Human characters are rarely the draw in Godzilla films, and they often get stuck with ludicrous (in a fun way) plot lines that keep things engaging between monster battles. SHIN GODZILLA takes a different approach, using the human characters to ground the plot and add realism to a fantastic story. The word “realism” has taken on some negative connotations when applied to genre films, particularly in the attempts by comic books to be more “adult.” This, however, is realism done right. Not through gratuitous sex and violence, but by using the genre trappings as a prism to explore real world conflicts.


With the camp (mostly) rung out of this particular incarnation of the franchise, it’s easy to understand objections from fans who would rather watch a monster smack down (I would count myself among that group; I’m not above the delightful Jet Jaguar/Godzilla team up). However, the film’s return to the seriousness of the original is contrasted with a newfound level of belief in mankind’s ingenuity. While most Godzilla films are usually resolved with the use of some sci-fi super-weapon, like the oxygen destroyer from the original GODZILLA or even a robot version of the big guy himself, the problem in this film is solved by selfless, nameless officials working together outside of government structure. Yaguchi leads a ragtag group of eccentrics and outside-the-box thinkers who use their wits alone. These scenes are played out through whip fast scenes with STAR TREK-levels of technobabble, but they’re as thrilling as any kaiju battle. This is a Godzilla film where the greatest weapon we have is not our bombs or guns, but our minds and our ability to cooperate.

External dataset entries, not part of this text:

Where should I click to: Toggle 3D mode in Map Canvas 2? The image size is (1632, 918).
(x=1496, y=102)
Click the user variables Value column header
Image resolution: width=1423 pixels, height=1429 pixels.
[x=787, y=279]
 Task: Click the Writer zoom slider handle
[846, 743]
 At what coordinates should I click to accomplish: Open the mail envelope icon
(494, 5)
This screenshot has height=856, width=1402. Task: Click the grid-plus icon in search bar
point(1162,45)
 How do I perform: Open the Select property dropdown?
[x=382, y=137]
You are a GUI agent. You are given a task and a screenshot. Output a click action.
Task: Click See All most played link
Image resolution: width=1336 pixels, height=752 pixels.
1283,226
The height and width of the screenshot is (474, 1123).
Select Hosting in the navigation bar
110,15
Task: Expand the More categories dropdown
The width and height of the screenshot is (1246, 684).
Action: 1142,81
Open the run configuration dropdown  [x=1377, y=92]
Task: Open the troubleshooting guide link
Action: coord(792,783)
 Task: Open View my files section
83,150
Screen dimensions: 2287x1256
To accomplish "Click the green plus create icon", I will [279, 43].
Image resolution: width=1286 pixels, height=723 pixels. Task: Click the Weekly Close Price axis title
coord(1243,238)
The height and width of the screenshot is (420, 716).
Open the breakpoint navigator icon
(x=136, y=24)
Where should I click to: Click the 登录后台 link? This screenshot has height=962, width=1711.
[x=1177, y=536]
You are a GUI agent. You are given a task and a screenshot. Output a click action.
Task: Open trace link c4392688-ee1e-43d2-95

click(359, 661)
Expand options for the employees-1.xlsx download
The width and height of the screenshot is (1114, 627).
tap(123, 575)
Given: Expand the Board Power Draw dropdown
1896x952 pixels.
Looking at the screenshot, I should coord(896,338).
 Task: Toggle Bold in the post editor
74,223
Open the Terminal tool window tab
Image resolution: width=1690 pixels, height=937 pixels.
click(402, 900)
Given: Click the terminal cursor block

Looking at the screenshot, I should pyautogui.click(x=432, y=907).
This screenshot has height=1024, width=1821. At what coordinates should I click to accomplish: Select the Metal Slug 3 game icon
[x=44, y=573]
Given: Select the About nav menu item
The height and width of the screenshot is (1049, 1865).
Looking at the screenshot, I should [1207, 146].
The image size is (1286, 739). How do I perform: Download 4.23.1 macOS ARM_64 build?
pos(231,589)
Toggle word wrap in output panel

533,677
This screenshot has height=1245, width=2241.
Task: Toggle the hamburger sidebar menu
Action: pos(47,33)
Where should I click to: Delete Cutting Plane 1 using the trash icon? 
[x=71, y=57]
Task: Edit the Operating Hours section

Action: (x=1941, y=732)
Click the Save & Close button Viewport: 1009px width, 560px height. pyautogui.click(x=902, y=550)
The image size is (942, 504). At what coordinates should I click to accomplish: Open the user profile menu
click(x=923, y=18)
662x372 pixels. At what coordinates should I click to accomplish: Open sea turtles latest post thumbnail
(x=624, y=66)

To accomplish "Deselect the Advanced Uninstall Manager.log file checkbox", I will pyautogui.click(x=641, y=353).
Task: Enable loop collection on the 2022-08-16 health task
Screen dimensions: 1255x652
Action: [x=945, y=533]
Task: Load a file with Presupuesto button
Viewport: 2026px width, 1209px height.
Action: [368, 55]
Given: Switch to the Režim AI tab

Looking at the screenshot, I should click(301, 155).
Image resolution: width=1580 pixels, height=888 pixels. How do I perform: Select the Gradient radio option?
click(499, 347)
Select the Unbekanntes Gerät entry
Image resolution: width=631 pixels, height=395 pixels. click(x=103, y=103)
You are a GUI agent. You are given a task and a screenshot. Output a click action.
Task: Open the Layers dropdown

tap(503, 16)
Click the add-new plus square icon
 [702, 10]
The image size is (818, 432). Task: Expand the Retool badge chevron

In creating this return to form, Toho, Anno, and Haguchi could have played it safe and delivered an archetypal Godzilla film. While there’s plenty of fan service (you’ll hear just about every classic Godzilla sound effect and music cue you could want), the new film takes risks and moves the franchise in a new direction. Will it work for every single viewer? Perhaps, perhaps not. It’s certainly not the Godzilla film a lot of fans were expecting, but it’s one that’s needed in 2016. In a world where political polemics keep politicians from decisive action, even when facing calamity, it’s a reminder that we all share an instinct for survival. Like or dislike the film, SHIN GODZILLA’s willingness to experiment with the genre and make such an idiosyncratic film should be respected.